(Collected data entries)
━━━━━━━━

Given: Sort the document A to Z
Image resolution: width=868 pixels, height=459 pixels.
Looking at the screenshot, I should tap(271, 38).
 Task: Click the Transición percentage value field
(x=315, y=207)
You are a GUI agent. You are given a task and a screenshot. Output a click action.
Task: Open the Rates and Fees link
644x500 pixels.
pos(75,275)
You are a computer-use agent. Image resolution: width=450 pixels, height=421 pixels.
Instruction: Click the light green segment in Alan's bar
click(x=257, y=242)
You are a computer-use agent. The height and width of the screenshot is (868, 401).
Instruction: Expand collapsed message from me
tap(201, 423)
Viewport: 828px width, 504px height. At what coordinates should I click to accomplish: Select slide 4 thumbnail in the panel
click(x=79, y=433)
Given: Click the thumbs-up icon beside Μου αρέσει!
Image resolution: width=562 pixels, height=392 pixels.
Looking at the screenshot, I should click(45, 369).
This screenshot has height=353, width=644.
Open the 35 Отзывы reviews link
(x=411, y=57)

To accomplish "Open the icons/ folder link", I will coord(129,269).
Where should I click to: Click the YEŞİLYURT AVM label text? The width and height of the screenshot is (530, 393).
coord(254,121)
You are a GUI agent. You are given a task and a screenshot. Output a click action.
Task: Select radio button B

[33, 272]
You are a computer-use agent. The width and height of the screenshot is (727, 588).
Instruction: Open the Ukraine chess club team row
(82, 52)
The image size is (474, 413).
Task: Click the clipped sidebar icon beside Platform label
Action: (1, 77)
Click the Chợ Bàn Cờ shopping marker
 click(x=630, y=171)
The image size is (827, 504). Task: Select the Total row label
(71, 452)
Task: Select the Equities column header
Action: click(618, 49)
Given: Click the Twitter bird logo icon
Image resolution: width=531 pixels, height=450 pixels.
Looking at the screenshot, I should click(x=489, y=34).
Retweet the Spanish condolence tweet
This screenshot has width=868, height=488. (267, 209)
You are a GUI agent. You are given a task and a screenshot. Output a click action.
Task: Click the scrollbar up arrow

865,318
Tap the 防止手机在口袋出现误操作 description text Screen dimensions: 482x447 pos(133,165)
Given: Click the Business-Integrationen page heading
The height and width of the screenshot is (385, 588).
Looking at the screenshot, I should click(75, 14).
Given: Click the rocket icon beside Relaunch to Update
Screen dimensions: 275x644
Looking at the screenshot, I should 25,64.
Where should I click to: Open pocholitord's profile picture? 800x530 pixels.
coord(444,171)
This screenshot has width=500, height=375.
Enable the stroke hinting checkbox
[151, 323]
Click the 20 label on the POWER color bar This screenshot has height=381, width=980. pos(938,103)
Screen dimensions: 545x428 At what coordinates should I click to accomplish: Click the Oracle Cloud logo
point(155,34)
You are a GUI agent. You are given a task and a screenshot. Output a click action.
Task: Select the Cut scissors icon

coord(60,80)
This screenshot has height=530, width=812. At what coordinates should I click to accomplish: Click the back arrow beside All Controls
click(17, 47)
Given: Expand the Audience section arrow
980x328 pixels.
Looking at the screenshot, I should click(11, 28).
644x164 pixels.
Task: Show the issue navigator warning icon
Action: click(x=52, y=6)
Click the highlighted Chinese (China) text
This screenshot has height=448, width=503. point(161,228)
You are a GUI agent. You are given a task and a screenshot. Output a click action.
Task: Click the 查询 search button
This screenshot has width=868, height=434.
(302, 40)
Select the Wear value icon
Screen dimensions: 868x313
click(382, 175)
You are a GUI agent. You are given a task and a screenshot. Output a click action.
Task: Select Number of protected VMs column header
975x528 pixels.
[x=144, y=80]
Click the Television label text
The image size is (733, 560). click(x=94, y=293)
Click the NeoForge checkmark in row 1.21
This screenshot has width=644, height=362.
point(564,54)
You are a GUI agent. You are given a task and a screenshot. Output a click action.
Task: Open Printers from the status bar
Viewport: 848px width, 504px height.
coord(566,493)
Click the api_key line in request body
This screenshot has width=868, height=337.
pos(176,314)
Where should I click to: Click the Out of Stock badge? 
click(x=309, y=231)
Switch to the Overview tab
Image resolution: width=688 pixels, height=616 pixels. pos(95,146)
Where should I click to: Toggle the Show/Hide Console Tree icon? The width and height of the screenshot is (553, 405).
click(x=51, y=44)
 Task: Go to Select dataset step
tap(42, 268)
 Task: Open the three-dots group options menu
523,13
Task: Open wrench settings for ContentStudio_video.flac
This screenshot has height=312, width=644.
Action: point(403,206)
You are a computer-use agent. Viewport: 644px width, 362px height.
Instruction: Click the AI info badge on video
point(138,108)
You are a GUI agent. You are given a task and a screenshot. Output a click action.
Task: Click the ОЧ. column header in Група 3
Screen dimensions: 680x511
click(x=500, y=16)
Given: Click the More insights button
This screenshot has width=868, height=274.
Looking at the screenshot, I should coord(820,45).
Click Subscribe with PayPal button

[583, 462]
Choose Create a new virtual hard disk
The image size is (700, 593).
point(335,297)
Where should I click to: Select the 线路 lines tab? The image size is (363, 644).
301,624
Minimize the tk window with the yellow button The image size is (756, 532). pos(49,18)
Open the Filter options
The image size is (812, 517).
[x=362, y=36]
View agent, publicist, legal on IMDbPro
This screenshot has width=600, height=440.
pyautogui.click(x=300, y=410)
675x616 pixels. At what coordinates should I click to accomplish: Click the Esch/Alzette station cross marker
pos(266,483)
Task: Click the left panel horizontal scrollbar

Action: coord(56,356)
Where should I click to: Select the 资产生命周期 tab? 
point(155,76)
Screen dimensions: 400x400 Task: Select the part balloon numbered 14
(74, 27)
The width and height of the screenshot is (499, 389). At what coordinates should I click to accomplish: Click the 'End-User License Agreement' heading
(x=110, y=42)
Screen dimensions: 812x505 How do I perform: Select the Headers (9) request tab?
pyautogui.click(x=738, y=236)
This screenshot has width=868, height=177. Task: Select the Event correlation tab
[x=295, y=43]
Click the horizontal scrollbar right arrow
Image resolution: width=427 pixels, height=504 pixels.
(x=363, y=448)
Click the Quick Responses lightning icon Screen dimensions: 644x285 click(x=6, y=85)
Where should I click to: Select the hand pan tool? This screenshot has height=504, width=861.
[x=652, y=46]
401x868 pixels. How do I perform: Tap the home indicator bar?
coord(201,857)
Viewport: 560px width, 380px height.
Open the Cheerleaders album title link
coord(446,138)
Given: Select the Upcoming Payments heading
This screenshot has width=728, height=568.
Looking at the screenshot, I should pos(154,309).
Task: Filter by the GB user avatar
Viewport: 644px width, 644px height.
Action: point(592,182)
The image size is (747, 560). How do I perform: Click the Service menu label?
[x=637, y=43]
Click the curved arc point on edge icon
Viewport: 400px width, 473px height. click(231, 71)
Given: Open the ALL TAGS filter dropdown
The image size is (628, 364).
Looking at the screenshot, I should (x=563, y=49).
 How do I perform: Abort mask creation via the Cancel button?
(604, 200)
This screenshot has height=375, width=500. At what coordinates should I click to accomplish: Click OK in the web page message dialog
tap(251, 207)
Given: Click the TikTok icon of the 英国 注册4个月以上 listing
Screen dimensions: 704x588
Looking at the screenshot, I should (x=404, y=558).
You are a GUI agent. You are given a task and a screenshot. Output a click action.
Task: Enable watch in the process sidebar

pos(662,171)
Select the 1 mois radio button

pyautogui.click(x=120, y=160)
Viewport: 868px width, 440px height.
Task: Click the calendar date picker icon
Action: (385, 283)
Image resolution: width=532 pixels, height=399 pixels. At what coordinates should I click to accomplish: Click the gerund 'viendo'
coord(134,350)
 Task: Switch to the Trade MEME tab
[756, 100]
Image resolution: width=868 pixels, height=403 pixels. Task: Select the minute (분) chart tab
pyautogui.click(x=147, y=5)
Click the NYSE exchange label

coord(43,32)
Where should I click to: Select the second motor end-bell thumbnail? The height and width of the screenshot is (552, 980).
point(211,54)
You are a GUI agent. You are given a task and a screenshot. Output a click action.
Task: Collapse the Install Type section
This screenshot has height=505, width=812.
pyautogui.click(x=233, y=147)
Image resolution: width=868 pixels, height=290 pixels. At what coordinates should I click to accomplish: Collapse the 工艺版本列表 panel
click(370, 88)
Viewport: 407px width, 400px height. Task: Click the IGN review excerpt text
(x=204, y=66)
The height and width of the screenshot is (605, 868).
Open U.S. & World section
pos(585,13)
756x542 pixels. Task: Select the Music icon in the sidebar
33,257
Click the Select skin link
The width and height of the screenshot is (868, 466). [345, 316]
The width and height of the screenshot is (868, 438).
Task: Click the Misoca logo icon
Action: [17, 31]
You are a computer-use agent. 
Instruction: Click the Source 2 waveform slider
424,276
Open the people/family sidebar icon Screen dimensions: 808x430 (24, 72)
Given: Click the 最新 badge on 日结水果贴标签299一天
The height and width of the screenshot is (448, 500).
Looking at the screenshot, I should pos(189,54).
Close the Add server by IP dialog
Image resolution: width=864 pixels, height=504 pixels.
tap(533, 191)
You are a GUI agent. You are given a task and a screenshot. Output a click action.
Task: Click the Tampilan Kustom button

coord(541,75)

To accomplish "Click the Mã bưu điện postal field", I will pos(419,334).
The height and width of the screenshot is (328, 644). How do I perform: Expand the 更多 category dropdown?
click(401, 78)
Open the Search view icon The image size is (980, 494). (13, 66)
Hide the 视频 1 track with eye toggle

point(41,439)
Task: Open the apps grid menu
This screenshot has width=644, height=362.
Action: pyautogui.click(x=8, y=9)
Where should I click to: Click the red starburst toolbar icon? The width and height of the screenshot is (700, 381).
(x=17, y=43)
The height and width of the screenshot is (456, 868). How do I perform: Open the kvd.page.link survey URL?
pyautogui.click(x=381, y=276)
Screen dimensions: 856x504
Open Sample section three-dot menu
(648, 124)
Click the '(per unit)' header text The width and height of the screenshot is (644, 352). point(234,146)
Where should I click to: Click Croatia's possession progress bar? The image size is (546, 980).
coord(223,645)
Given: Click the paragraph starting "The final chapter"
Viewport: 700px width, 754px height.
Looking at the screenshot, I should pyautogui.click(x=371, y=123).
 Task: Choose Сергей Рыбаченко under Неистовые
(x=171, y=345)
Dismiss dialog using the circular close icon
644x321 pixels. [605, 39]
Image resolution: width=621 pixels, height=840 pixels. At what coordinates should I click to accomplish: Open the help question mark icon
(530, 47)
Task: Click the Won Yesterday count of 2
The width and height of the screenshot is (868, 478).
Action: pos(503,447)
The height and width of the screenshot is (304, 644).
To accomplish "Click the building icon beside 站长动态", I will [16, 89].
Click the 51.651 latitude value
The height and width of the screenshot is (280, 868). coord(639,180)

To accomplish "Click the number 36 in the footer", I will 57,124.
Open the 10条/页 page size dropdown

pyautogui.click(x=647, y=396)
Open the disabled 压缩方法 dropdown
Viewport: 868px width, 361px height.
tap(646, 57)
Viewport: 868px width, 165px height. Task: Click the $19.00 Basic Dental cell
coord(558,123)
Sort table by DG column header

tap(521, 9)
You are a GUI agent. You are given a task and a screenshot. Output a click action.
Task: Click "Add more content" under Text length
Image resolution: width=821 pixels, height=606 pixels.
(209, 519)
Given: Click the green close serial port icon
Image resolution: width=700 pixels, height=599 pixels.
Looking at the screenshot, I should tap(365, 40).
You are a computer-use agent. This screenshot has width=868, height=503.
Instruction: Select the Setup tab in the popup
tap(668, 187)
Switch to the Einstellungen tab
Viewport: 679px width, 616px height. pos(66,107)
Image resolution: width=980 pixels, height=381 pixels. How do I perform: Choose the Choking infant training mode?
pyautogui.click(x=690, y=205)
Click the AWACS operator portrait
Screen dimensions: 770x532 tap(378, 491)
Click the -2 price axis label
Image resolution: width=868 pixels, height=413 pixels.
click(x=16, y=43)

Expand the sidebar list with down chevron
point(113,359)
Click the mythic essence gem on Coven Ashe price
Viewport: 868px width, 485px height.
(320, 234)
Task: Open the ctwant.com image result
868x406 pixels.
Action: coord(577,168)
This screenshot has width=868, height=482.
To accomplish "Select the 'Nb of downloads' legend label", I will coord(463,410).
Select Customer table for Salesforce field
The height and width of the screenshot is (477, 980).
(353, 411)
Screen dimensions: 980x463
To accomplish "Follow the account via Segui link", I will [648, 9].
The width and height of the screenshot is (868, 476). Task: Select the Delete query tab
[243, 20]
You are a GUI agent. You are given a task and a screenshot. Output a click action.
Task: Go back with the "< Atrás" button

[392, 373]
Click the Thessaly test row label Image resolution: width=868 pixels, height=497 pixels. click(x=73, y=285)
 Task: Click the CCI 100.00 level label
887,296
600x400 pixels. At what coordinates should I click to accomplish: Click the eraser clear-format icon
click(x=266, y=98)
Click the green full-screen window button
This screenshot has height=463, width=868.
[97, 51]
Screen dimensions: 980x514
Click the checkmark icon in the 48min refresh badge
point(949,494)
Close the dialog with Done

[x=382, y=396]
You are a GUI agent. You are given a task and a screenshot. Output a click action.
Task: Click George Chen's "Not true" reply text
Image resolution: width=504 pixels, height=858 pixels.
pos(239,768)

━━━━━━━━

WORK REQUIRED: Out of the preceding entries, pull each line that contains the word "window".

SOLUTION:
Minimize the tk window with the yellow button The image size is (756, 532). pos(49,18)
Click the green full-screen window button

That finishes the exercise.